Winton's inaugural Way Out West music festival, which was held seven months after his death, was instigated by Lenton. Singer Russell Morris dedicated his song "Wings of an Eagle" to Lenton at the festival.

Lenton was also heavily involved in rugby league, and was a life member of the Central West Rugby League Club and the Queensland Rugby League Central Division. He served two terms as president of the Central West Rugby League Club, his first term commencing in 1990 with his second term commencing in 2011.

==Death==
Lenton died on 1 October 2017 in Winton, aged 61, having been diagnosed with cancer two years prior. He was survived by his wife, Ros, and their daughter, Carly Cox. Upon learning of Lenton's death, Queensland Premier Annastacia Palaszczuk asked her cabinet ministers to endorse a condolence motion to Lenton's family and to the people of Central West Queensland.

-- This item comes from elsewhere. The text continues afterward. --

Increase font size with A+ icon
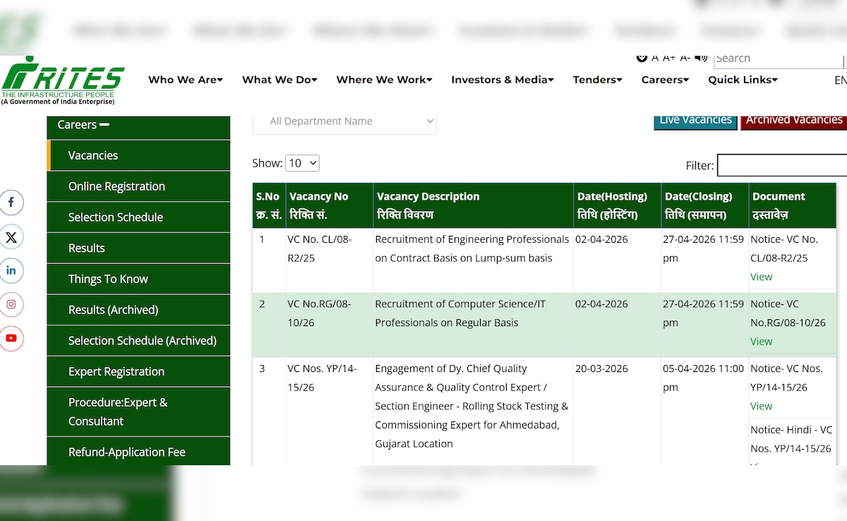847x521 pixels. pos(669,58)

Among those who paid tribute to Lenton was actor and patron of Winton's Vision Splendid Outback Film Festival, Roy Billing. An array of dignitaries attended Lenton's funeral including Fiona Nash, Robbie Katter, David Littleproud and Mark Furner.

==Honours==
In a statement, Palaszczuk announced that the road to the Age of Dinosaurs attraction near Winton would be renamed from Dinosaur Drive to Butch Lenton Way in Lenton's honour. The road was officially renamed by Minister for Transport and Main Roads Mark Bailey in July 2018.

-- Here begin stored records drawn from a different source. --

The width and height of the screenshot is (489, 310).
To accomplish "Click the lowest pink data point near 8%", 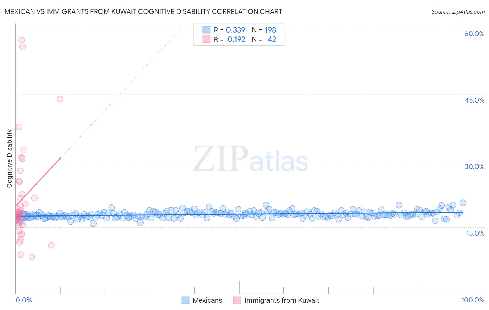I will click(32, 257).
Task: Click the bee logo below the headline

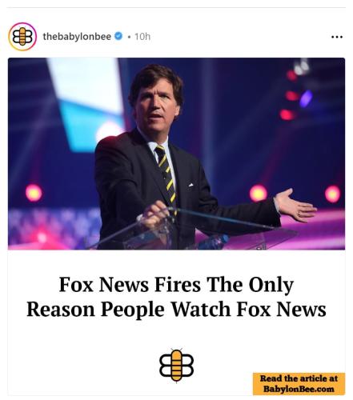Action: pyautogui.click(x=176, y=366)
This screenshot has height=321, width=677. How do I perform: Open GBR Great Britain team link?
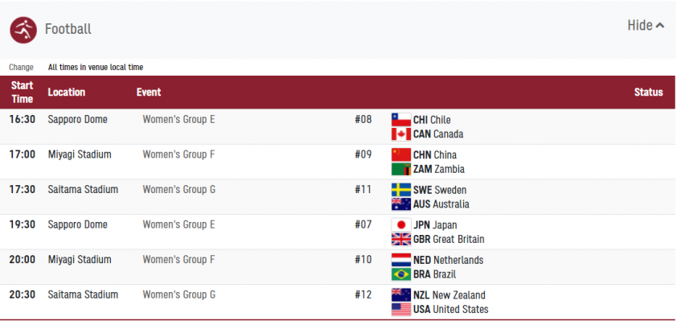point(449,239)
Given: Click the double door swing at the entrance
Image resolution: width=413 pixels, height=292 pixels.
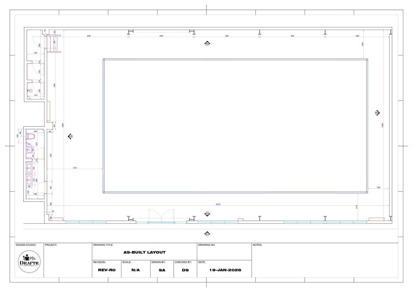Looking at the screenshot, I should tap(161, 216).
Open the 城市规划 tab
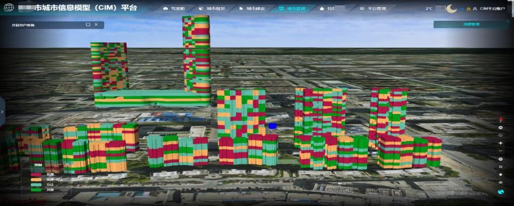The width and height of the screenshot is (514, 206). [213, 9]
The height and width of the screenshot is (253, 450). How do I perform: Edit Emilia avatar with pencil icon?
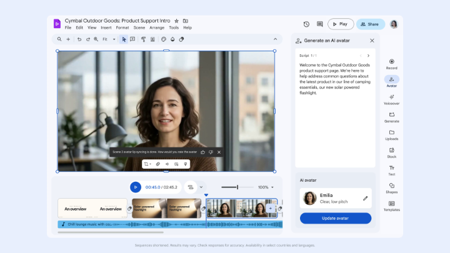(x=365, y=198)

Following Lenton's death, it was also announced that Peak Services had created the Butch Lenton Memorial Bush Council Innovation Award, consisting of an annual $10,000 bursary for a local council that had displayed innovation and drive.

In June 2018, Lenton was posthumously named as a Queensland Great. An extinct species of anhanguerid pterosaur, Ferrodraco lentoni or Lenton's iron dragon, was named after him in 2019.